Figure 7.

T cell activation and trafficking after WNV infection. (A) Mock or WNV-infected splenocytes from wild-type, C1q^−/−, C4^−/−, fD^−/−, and fB^−/− mice on day 8 were harvested and stimulated ex vivo. Cells were stained for CD4 or CD8 and intracellular IFNγ and analyzed by flow cytometry. Data are an average of at least three independent experiments and reflect 6–10 mice per group. Asterisks indicate differences from mock infected that are statistically significant (*P < 0.05; **P < 0.005). (B) Representative flow cytometry profiles showing intracellular IFNγ staining of splenic CD8⁺ T cells after WNV infection in wild-type or complement-deficient mice.
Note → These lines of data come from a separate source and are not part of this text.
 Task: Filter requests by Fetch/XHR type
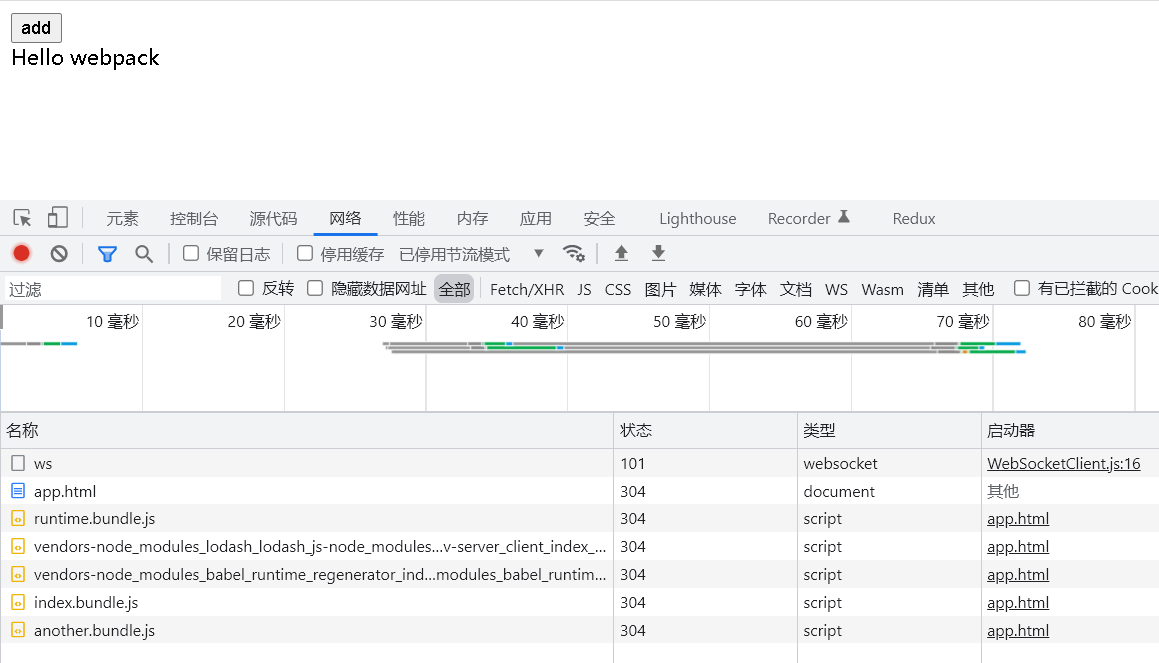click(527, 290)
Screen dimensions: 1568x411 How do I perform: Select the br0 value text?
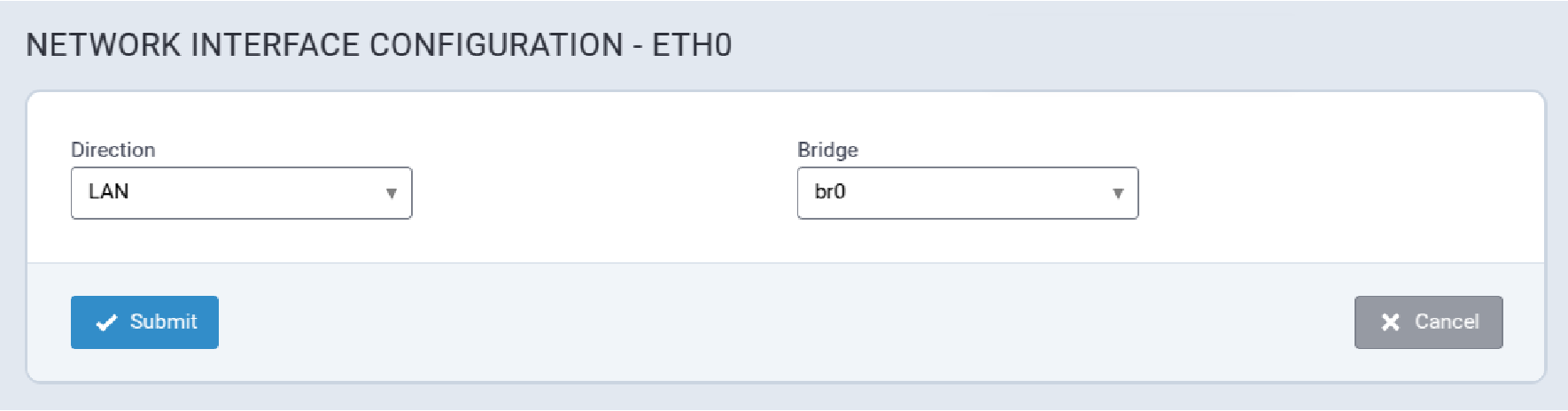coord(830,191)
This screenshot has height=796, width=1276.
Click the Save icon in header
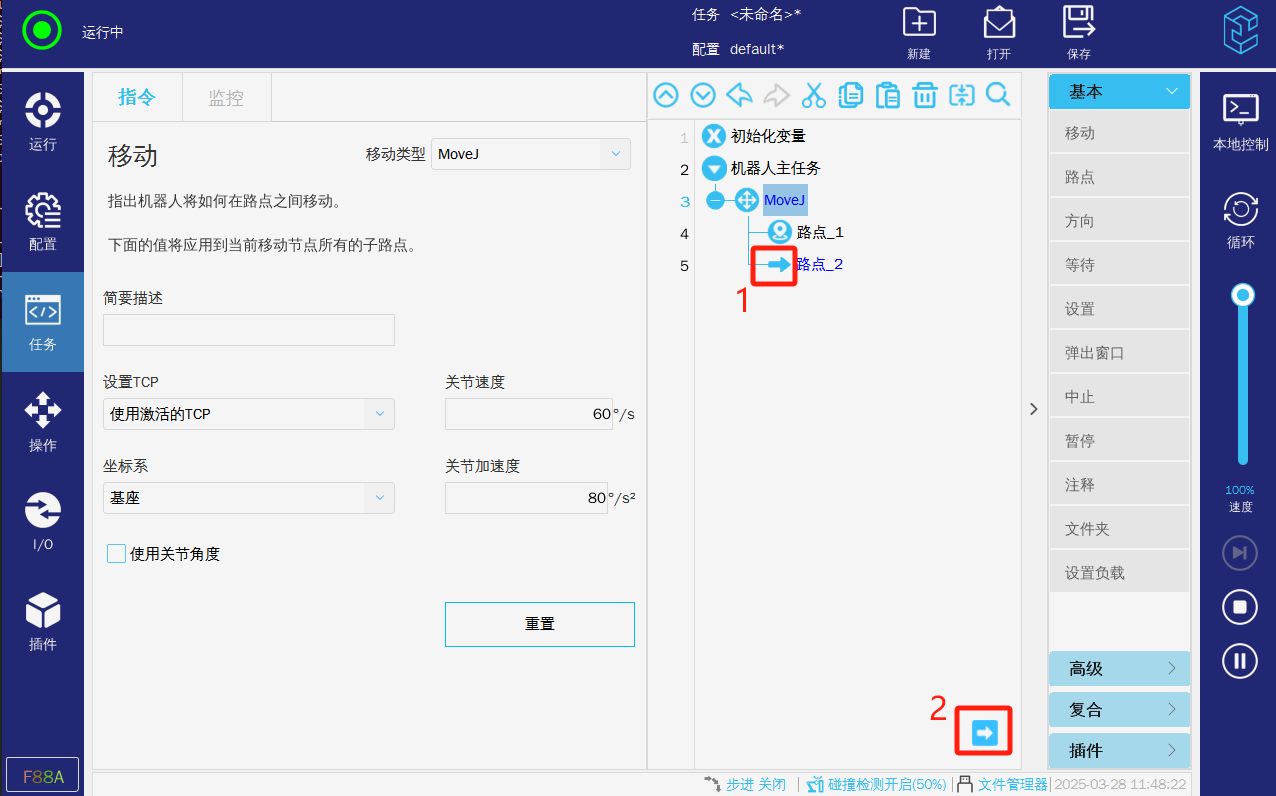1078,32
The percentage of double-positive cells is indicated in the top right corner. (C) Brains were harvested from WNV-infected wild-type, C1q^−/−, C4^−/−, and fB^−/− mice on day 9. Leukocytes were isolated by percoll gradient centrifugation and double-stained for CD3 and CD4 or CD8. The total number of brain infiltrating CD4⁺ or CD8⁺ T cells was determined by multiplying the total number of leukocytes from three pooled brains by the percentage of double-positive cells as measured by flow cytometry. Data are an average of at least three independent experiments and reflect at least five groups of three mice. Asterisks indicate differences from wild type that are statistically significant (*P < 0.05; **P < 0.005). (D) Representative flow cytometry profiles showing CD3⁺CD8⁺ T cells in the brain after WNV infection in wild-type or complement-deficient mice.